I think just letting go, going slowly and quietly, accepting myself (and all my aspects and limitations) may be the message of this year, and its insistence that I find a more restful, balanced mode of living.

It does not matter what others think, or what the "old push push push Michael" would think.

From now on:

  • I go slowly and quietly at all times.

  • I have a great "schedule" but I rest till I am rested, create when it feels right, and open my body, mind and spirit to ever increasing peace and balance.

  • I make constant adjustments to my "schedule" each day, and it's ok... Its just default mode anyway. (I think I just made a little poem... I like it!... lol).

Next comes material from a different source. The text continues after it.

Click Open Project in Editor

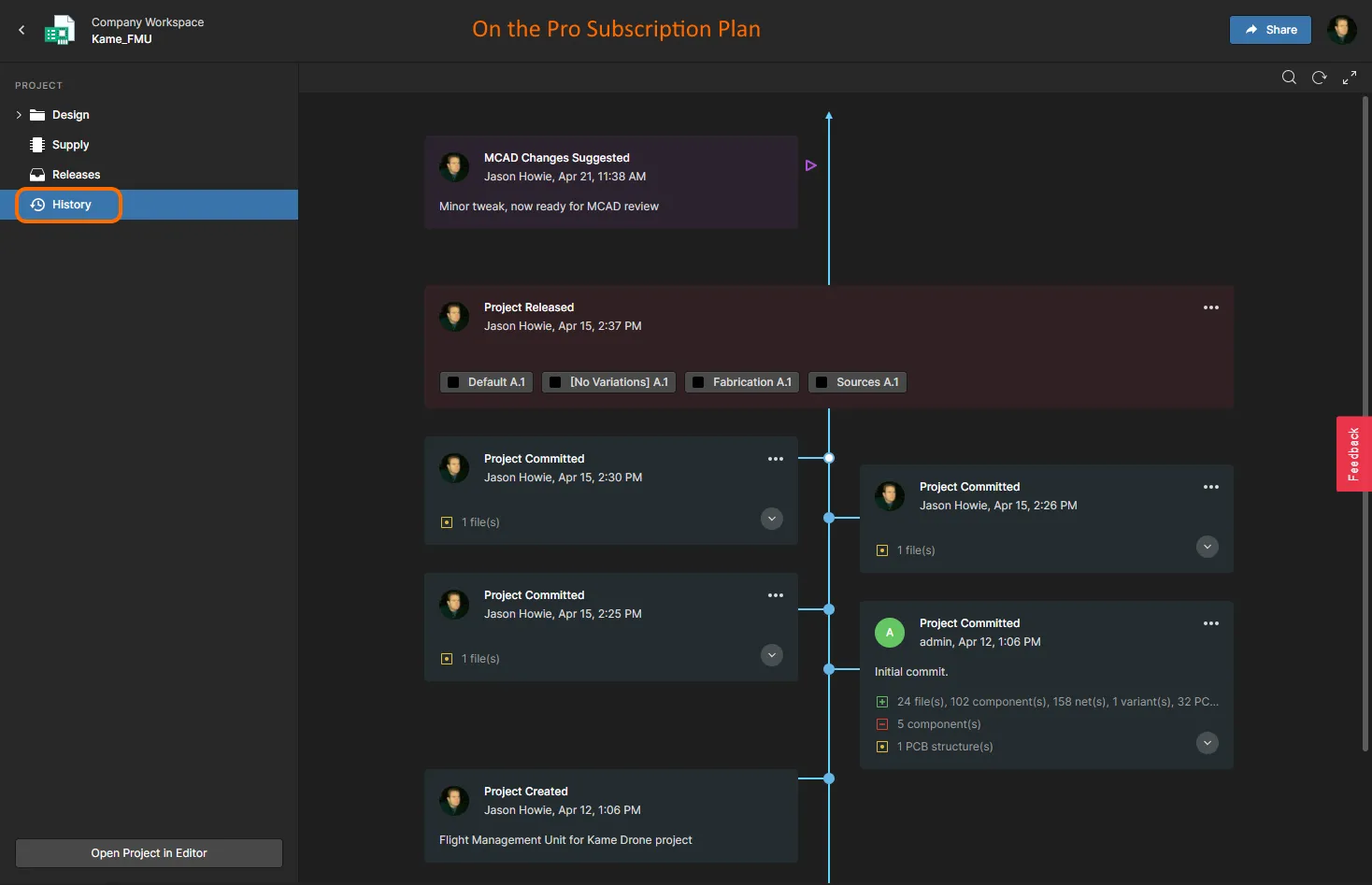(149, 853)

  • I constantly prioritize and re-prioritize on a daily, hourly, minute by minute basis, so that I am able to deal with all that "needs doing" without driving myself crazy. I use this wonderful tool, the computer, to assist me. I am so grateful that I have devised a series of "schedule files" for the day, week, etc to help me stay organized. You all should see them. They would make my super-organized father very proud. My weekly schedule is even color-coded, indicating various aspects of my life (the body, work, creating, teaching and performing, etc) so that I can see at a glance if I am in balance.

  • I thank the Universe for the idea of a "computer pad" and handwritten pad by my bedside, which both now help me to just jot things down when I am worried about something, or have an inspiration in the middle of the night. Jotting things down is so much better than lying awake worrying or getting up and working on something in the middle of sleep time. So sorry, muse, but balance and rest is taking priority. I was so faithful to you, dear muse, when I was younger... Now, I am older and must rest! ("I grow old, I grow old... I shall wear the bottoms of my trousers rolled!")

  • I open to receive more wonderful ideas like the above "pads." This year (and every year) should be about opening to, receiving, and implementing guidance from the Universe/our Higher Self.

  • I do what I can do each day... and not more.

  • If I should die "before I wake," it's ok... I've had a good long run, did and created many things, all of which expressed myself and hopefully helped others. If I don't finish all creative projects, it's ok... Since we are all connected, just the act of working on them, the intention of doing and expressing something good, helped others and sent good energy out into the world.

  • I accept and integrate all aspects of me, disparate as they might seem to the world. I am glad I am multi-faceted. So many Michaels. This is good.

  • My life must fit me, if I am to be at peace, healthy, happy, creative, productive, etc. (And I must be these things... we all must if we are not to be in a state of dis-ease). I am blessed and happy.

  • I continue to believe that I can manifest abundantly whatever good, loving thing I can dream of. Thank you, God (who according to my current understanding is in all things and IS all things!... No separation... God in the grass, my brother and sister... It's all God... all one big God...There is ONLY love or the absence of love).

  • I choose love and light.

  • I choose and choose again every day, every minute.

I send love and light to each of you. As Garrison Keillor would say, "Be happy, do good work, and keep in touch."